To reload systemd to load a new service configuration file:
sudo systemctl daemon-reload
Remember to check the real path of the consul-template command by simply running which consul-template. I installed consul-template through apt, so it’s /usr/bin/consul-template in my case. If you manually download the consul-template binary file, it should correspond to the path you put the binary file in, e.g., /usr/local/bin/consul-template.
Then add sudo permission to allow the consul user to run consul-template with sudo permission. Run:
sudo nano /etc/sudoers.d/sudo-consul
And add this content:
consul ALL = (root) NOPASSWD: /usr/bin/consul-template *
Press Ctrl + O and press Enter to save the content. Then press Ctrl + X to exit.
Make sure you can execute consul-template as sudo user under the consul user. Run this command to test:
sudo -u consul sudo consul-template --version
If it outputs consul-template’s version without asking for password, then you’re good.
Step 3: Update the main Nagios config file
We’re instructing consul-template to produce Nagios’s generated config files to /usr/local/nagios/etc/objects/consul_sd_configs/. Therefore, we need to edit the main Nagios config file to let it know where to load these generated files.
Firstly, we create a directory to store configuration files generated by consul-template in Nagios’s config path. Depending on where your Nagios main configuration path is, my main Nagios path is at /usr/local/nagios/etc, so I run:
sudo mkdir -p /usr/local/nagios/etc/objects/consul_sd_configs/
Next, we edit the main Nagios config file:
sudo nano /usr/local/nagios/etc/nagios.cfg
Find the cfg_file field, and append the following line to it
cfg_file=/usr/local/nagios/etc/objects/consul_sd_configs/
Output example:

Press Ctrl + O and press Enter to save the content. Then press Ctrl + X to exit.
Now, we start consul-template.service so that it automatically generates all Host and Service definitions for server nodes. Run:
sudo systemctl start consul-template
sudo systemctl enable consul-template
sudo systemctl status consul-template
Once started consul-template.service, if you check the nagios-hosts.cfg file by running:
sudo cat /usr/local/nagios/etc/objects/consul_sd_configs/nagios-hosts.cfg
Output:

We have all hosts defined in Host Definition blocks automatically generated.
We will have a similar result in nagios-common-services.cfg file, run:
sudo cat /usr/local/nagios/etc/objects/consul_sd_configs/nagios-common-services.cfg
If I access Nagios server’s URL: http://nagios-server.srv.local/. I will see that all hosts are appearing there with service checks that are defined in nagios-common-services.cfg.

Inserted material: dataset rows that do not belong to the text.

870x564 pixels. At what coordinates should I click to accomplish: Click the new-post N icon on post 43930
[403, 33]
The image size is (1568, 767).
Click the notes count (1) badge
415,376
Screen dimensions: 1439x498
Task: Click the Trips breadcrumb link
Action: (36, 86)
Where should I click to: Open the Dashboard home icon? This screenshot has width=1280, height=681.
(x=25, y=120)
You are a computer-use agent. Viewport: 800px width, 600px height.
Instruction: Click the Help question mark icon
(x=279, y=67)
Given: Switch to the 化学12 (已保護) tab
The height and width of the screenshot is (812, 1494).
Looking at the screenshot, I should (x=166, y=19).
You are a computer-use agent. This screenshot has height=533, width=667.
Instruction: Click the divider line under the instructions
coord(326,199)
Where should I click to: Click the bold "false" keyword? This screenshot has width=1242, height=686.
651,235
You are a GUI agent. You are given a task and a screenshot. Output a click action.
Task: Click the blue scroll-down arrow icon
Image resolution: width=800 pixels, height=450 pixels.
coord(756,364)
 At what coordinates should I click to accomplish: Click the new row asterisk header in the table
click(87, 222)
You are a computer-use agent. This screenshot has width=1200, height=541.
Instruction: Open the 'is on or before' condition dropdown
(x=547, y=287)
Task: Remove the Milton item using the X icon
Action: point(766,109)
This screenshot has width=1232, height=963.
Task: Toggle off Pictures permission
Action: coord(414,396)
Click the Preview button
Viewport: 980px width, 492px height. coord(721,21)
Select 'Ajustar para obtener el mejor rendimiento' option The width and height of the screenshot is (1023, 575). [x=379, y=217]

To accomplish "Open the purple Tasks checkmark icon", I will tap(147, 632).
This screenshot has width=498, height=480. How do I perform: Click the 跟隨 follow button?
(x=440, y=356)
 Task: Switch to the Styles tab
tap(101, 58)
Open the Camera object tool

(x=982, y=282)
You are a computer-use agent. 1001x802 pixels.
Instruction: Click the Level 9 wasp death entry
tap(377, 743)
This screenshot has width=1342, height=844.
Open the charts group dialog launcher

Congratulations! You have automated the creation of Nagios config files for each host. As you’ve seen, we don’t manually create Nagios config files for each host. All is generated once the host has Consul set up and joined the Consul cluster. Nagios then uses consul-template to fetch the corresponding node’s details and generate Nagios config files for active hosts.
As I mentioned, Consul itself doesn’t solve all manual processes when configuring Nagios for a host. We still have to set up Consul on each host to let Consul do its job. However, the setup of Consul can be achieved through any configuration management tool. That’s when you build a robust system that you can reuse for any host. Hope it helps you form some ideas in automating your monitoring system.